一宮長常は、享保六年(1721年)に越前敦賀に生まれ、柏屋忠八と称した。鍍金師から後に京に上り、後藤系の保井高長に師事し、初期には雪山と銘した。後に長常と改名し、含章子と号した。絵画を円山応挙の師である石田幽汀に学んだことでも知られる。明和七年(1770年)に越前大掾を受領し、後に越前守に転じた。天明六年(1786年)に六十六歳で歿した。同時代には鉄元堂正楽、大月光興らがおり、「京都金工の三傑」と称えられた。
長常は後藤流の高彫も上手であるが、平象嵌に片切彫で名を馳せた。作風は、四分一磨地、赤銅魚子地などを素材とし、高彫、平象嵌、色絵、片切彫など多様な技法を駆使する。特に片切彫においては、力強く深い鏨から、細微のさらりとした使いまで、深浅自在の技量を示す。平象嵌を施した上から鏨を利かせる点も特徴である。図柄は、人物、動物、風景など多岐にわたり、写生に巧みで、特に花鳥風景を得意とした。鐔においては、図柄が耳へと継承する意匠も見られる。

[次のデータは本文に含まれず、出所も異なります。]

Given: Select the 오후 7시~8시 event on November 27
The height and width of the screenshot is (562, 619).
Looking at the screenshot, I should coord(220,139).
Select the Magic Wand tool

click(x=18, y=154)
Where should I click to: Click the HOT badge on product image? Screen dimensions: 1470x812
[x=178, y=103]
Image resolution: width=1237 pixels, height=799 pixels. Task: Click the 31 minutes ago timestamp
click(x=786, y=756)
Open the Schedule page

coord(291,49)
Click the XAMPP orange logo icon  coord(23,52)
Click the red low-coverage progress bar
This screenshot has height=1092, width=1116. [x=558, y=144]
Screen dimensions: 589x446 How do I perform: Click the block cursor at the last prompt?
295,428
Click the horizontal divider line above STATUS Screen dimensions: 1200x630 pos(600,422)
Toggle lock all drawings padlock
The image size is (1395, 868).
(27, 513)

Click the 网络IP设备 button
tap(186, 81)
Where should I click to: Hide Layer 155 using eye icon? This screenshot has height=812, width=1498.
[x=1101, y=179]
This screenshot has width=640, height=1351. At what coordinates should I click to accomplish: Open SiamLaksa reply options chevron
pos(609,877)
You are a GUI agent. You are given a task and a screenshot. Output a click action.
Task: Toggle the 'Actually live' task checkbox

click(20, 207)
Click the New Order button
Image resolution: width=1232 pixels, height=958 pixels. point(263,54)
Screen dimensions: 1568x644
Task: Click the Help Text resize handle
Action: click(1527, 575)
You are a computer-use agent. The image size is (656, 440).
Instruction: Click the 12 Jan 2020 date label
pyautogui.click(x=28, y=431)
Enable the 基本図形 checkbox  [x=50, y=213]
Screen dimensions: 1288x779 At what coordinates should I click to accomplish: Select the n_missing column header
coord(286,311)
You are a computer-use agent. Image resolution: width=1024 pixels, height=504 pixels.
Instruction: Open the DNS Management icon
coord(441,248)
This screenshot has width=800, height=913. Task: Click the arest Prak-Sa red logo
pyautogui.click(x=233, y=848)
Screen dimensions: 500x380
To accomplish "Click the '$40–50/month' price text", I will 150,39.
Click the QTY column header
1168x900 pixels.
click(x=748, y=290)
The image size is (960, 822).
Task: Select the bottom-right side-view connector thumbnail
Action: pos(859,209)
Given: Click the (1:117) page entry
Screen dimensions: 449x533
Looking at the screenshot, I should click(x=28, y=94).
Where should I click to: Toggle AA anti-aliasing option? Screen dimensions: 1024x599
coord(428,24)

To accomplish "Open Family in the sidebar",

長常は、「東の宗珉、西の長常」とまで謳われた名工であり、その作品は、確かな彫口、深浅自在の片切彫、平象嵌による着色の巧みさなど、高い技術と芸術性を示すものとして評価されている。晩年の作においても、その鏨は勢いを失わず、巨匠と仰がれる所以を実感させられる出来映えである。後藤流の伝統を受け継ぎつつ、独自の作風を確立し、京都金工の発展に大きく貢献した。